Investor harapkan masalah perburuhan segera selesai
Di Jepang, pertikaian atau masalah buruh sudah 30 tahun sampai sekarang.
Pemerintah melihat, maraknya aksi demo buruh berpotensi mengganggu minat investor berinvestasi di Indonesia. Investor berharap masalah perburuhan dapat segera terselesaikan dalam waktu dekat.
Menteri Perindustrian MS Hidayat menegaskan, pemerintah tidak ingin iklim investasi terganggu. Pemerintah akan bekerja menyelesaikan masalah ini secepatnya. Tujuannya, agar investor tidak hengkang dan mencari negara tujuan investasi lain.
"Tidak (investor lari), ini selesai kok (masalah buruh). Kita optimis," ujarnya saat ditemui di kantor Kementerian Koordinator Perekonomian, Jakarta, Senin (12/11).
Meski masalah perburuhan masih menjadi pekerjaan rumah yang besar, hal ini masih dapat dimengerti investor. Hidayat mencontohkan, Toyota melalui Chairman-nya tetap berkomitmen menanamkan investasi sebesar Rp 26 triliun selama 5 tahun ke depan.

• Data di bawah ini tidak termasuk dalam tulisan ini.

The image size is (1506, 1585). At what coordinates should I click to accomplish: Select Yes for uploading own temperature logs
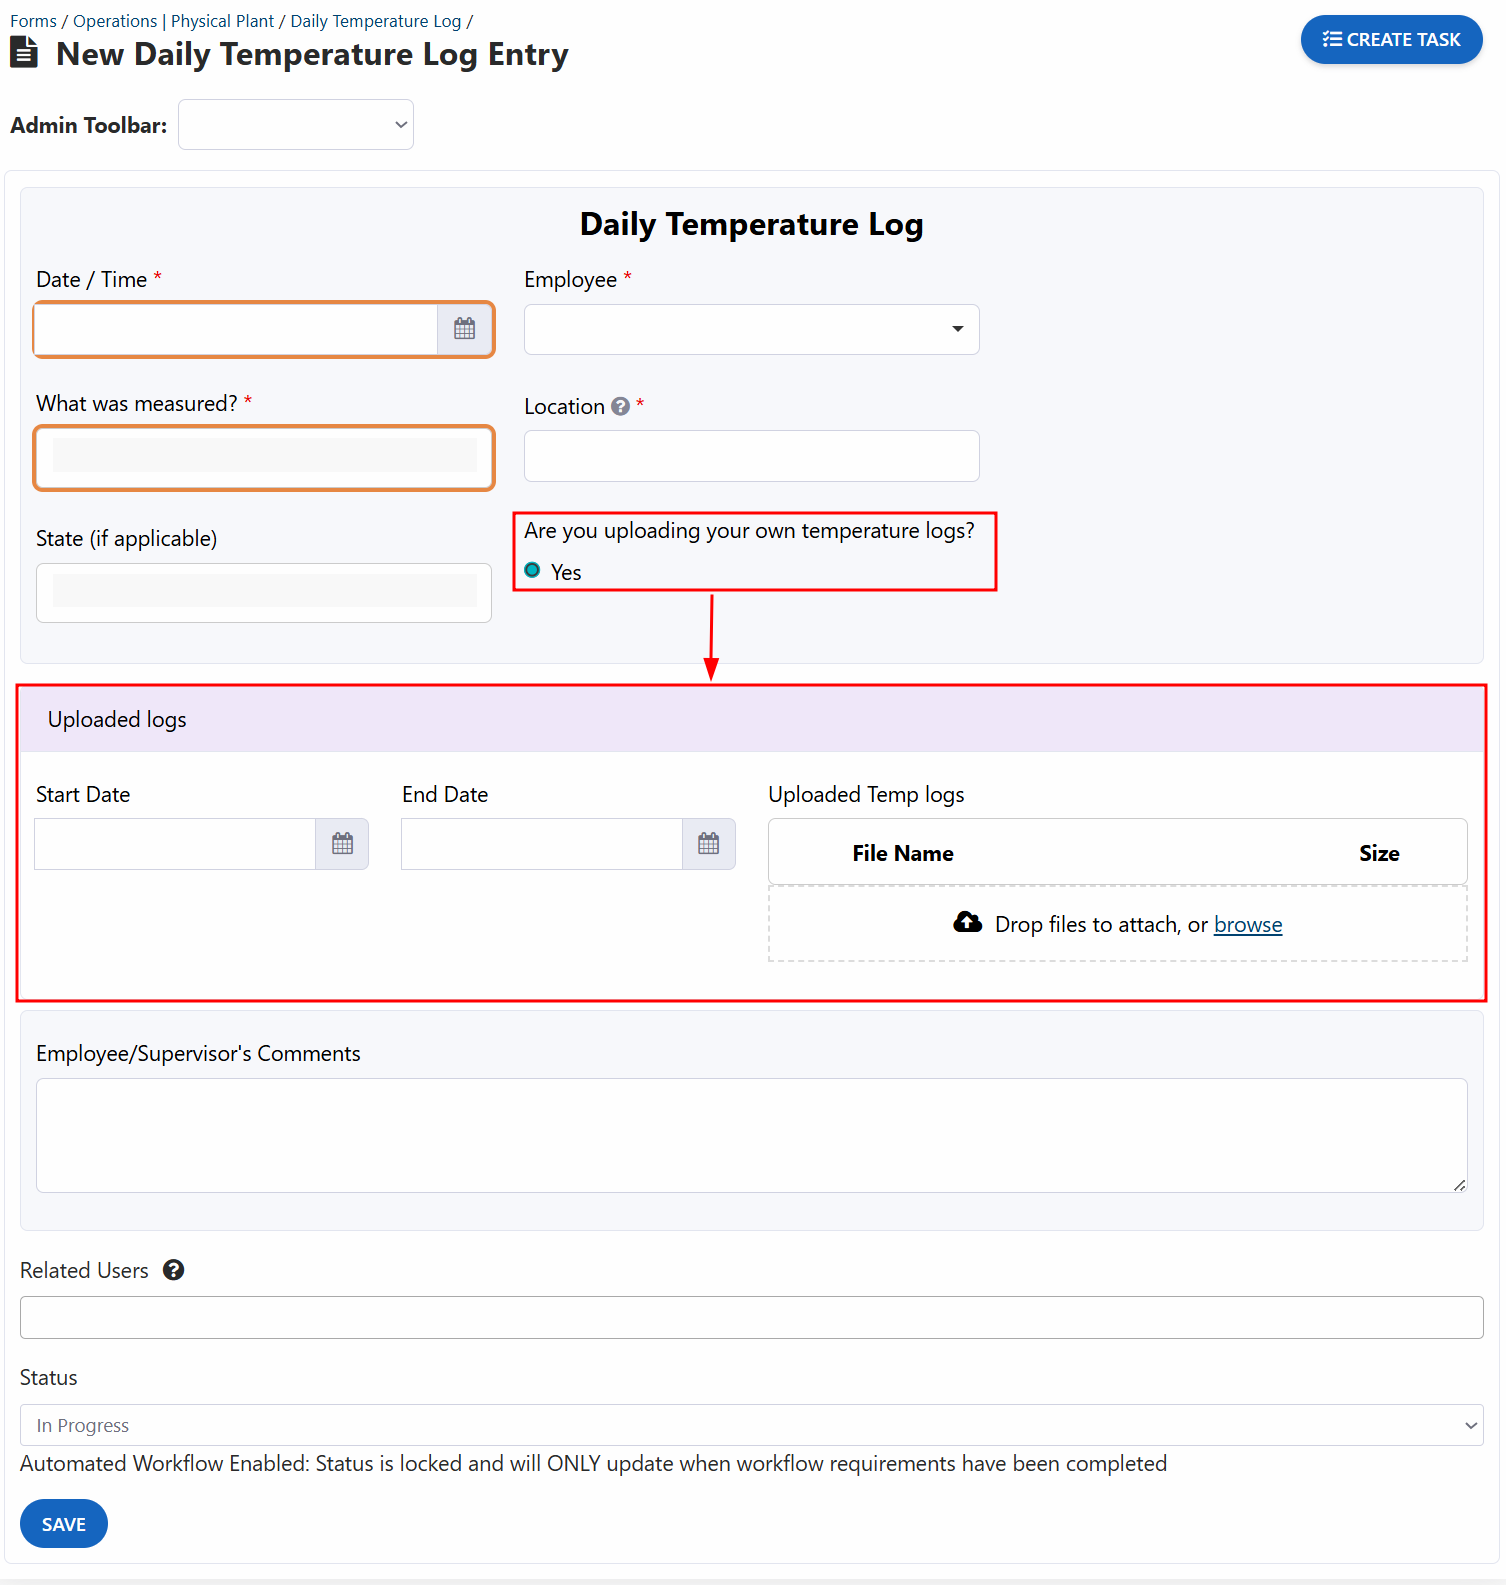coord(533,571)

"Di Jepang sendiri pertikaian (masalah buruh) sudah 30 tahun sampai sekarang," tuturnya.
Pemerintah juga berkomitmen untuk berusaha menjaga stabilitas iklim investasi dengan cara menjaga ketertiban umum. Segala tindak demo buruh yang mengganggu akan mendapat tindakan keras.
"Statement Kapolri bahwa keputusan pemerintah ini kan didukung dengan penegakan hukum. Dia akan membiarkan hak buruh untuk demo, perjuangkan nasibnya, sepanjang memenuhi aturan hukum. Tapi kalau sudah mendobrak, sandera, menahan gudang logistik, dia menyatakan akan lakukan penegakan hukum," jelasnya.